*TRAVAIL DEMANDÉ*: Prolongez le récit historique consacré au café des Fleurs de Nîmes en reprenant immédiatement après sa dernière phrase.

*EXTRAIT À LIRE*:
§ §

18 AVENUE FEUCHERES/BD SERGENT TRIAIRE
Un peu d’histoire
Le café des Fleurs, lieu historique et emblématique de la ville, construit entre 1850 et 1875, fait partie du paysage de la gare de Nîmes.
En sortant de la gare, au coin de l’avenue Feuchères et du boulevard Sergent Triaire, on peut admirer une belle bâtisse connue de tous les Nîmois sous le nom de « Café des Fleurs ». Pressés d’y déguster des boissons rafraîchissantes ou réconfortantes selon les saisons, nous oublions parfois d’admirer sa belle architecture qui a évolué de 1850, date du premier bâtiment, à 1875 où de gros travaux lui ont donné son aspect actuel.
Vers les années 1830, ce quartier, encore agricole et voué aux cultures maraîchères et fruitières, se caractérise par la présence de nombreux jardins et d’une guinguette. C’est un endroit fort agréable où les Nîmois aiment à se promener le dimanche.
La parcelle où est édifié le café des Fleurs appartenait à l’origine à un négociant domicilié à Gap qui possédait à cet endroit une maison et un jardin potager d’un hectare. Les héritiers, profitant de l’urbanisation du quartier liée à la construction de la gare inaugurée en 1844, démembrent cette grande parcelle en plusieurs lots vendus d’une part à la mairie pour réaliser l’avenue Feuchères et d’autre part à des particuliers désirant réaliser ici des immeubles de rapport.
Vers 1850, Aimé Périllier, un marchand chapelier aisé, installé sur la place de l’hôtel de Ville, achète un lot et fait construire un immeuble de rapport qui, dès l’origine, est mentionné comme abritant un débit de boisson appelé « Café des Fleurs ».
Un héritier, du nom de Jules Castor Périllier, qualifié de « rentier de l’immobilier », semble avoir fait réaliser, dans les années 1864-1875, de gros travaux qui correspondent au bâti actuel.
A partir de 1883, l’immeuble passe entre les mains de Jules Jalabert puis en 1892, d’Alfred Silhol, industriel de Bessèges et sénateur, propriétaire à cette époque du bel hôtel particulier mitoyen, situé au n°16 de l’avenue Feuchères. Alfred Silhol conserve l’immeuble pendant plus de 20 ans puis le revend au limonadier Georges Raphaël Jalabert qui tient le Café des Fleurs pendant que sa mère anime un petit kiosque de buvette et restauration, installé juste en face sur le terre-plein central de l’avenue.

§ §

*DONNÉES PRÉSENTÉES*:
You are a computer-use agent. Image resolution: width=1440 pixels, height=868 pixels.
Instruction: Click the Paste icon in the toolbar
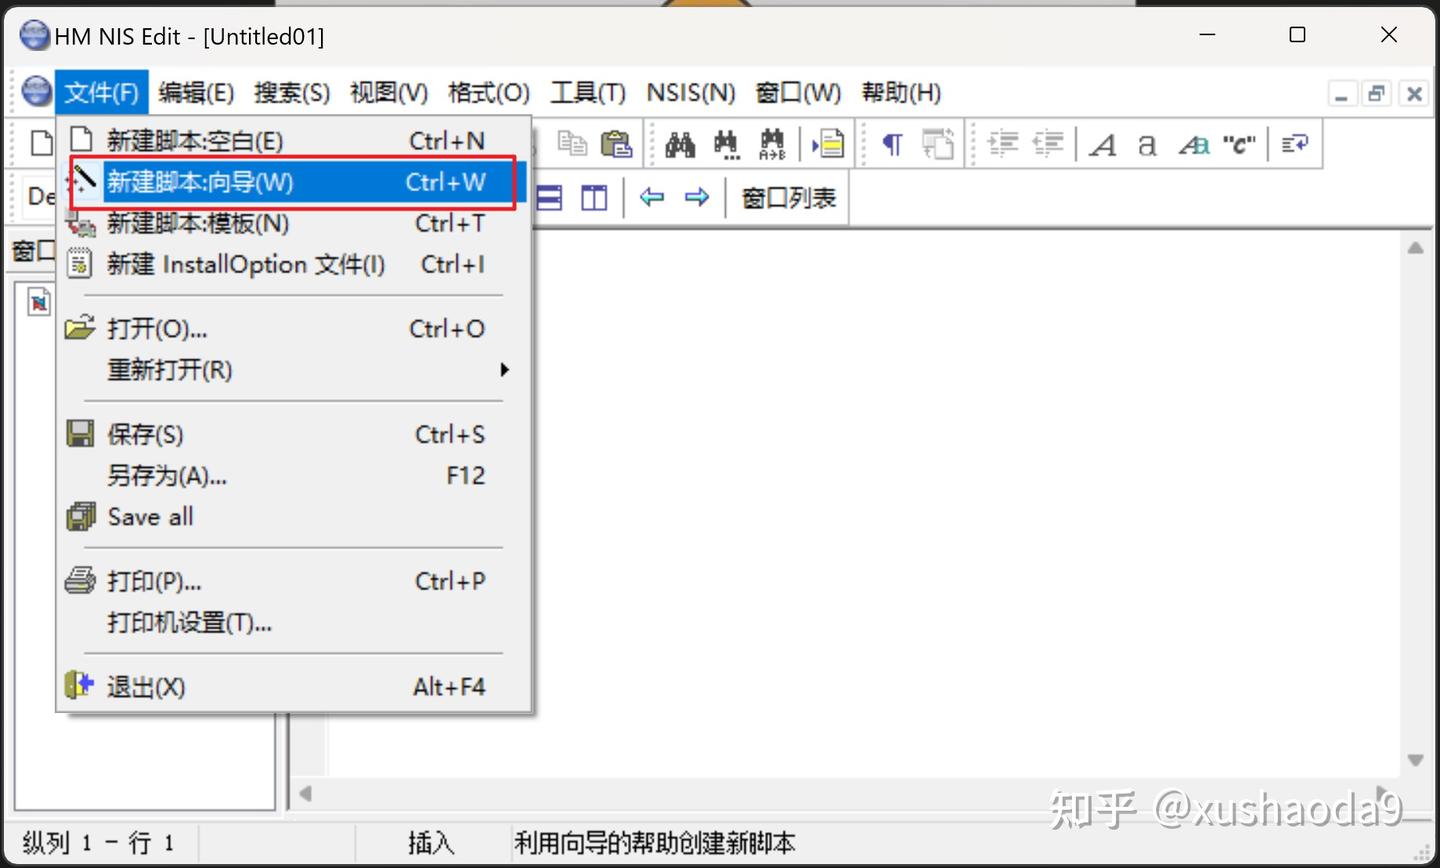(618, 143)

§ §

*RÉPONSE CI-DESSOUS*:
Au XXe siècle, se sont succédé plusieurs propriétaires qui étaient toujours les cafetiers gérants du café des Fleurs ; ils y résidaient et y logeaient parfois certains des employés du café.
L’édifice
Le café des Fleurs est un très bel immeuble dont on ne connaît pas l’architecte. Il présente des caractéristiques classiques mais aussi des originalités architecturales.
L’immeuble est imposant avec ses trois niveaux, couronnés au XIXe siècle par d’élégants balustres de pierre qui cernaient la toiture et sont aujourd’hui remplacés par des murets en béton.
Il est difficile d’attribuer cette construction à l’un ou l’autre des très nombreux architectes de qualité qui travaillent dans les années 1870 sur la ville. On peut citer Henri Révoil, dont l’agence et le domicile se trouvaient tout près au 14 de la rue Bernard Aton, Jules Libourel, Gustave Granon, architectes nîmois installés également dans ce quartier, ou encore Lucien Feuchère, fils de Léon Feuchère architecte de la Préfecture, qui dirige avec Alfred Randon de Grolier entre 1881 et 1887 les travaux pour l’aménagement du lycée Daudet.
Construit pour servir d’immeuble de rapport, le café des Fleurs est parmi les édifices les plus originaux de l’avenue Feuchères en raison de ses portiques antiquisants qui le rattachent à la tradition académique inspirée de l’école des Beaux-Arts. C’est un bâtiment cependant très éclectique comme en témoigne le grand oculus de la partie sommitale aux ornements végétaux d’esprit plutôt Louis XV.
Les façades
Les deux façades, celle sur l’avenue Feuchères et celle sur le boulevard Sergent Triaire, sont assez différentes mais présentent toutes deux des éléments remarquables.
La façade donnant sur l’avenue Feuchères s’organise en 7 travées placées dans une parfaite symétrie par rapport à l’axe central. Celui-ci, légèrement en saillie, est doté à chaque étage d’une loggia et porte des éléments de décor très nombreux : balustres, fronton triangulaire, colonnes à chapiteaux composites… Les angles de la bâtisse sont soulignés par des beaux chaînages à refends et chaque niveau est marqué par une corniche moulurée très soignée.
Les fenêtres des travées latérales sont en plein cintre et s’inscrivent au 1er étage dans des encadrements rectangulaires moulurés, soulignés de larmiers tandis qu’au 2ème étage, elles sont simplement surmontées d’un dé en pierre. Le rez-de-chaussée, remanié au fil des siècles par l’activité du café-brasserie, se caractérise par un portique de colonnes et de pilastres d’ordre composite.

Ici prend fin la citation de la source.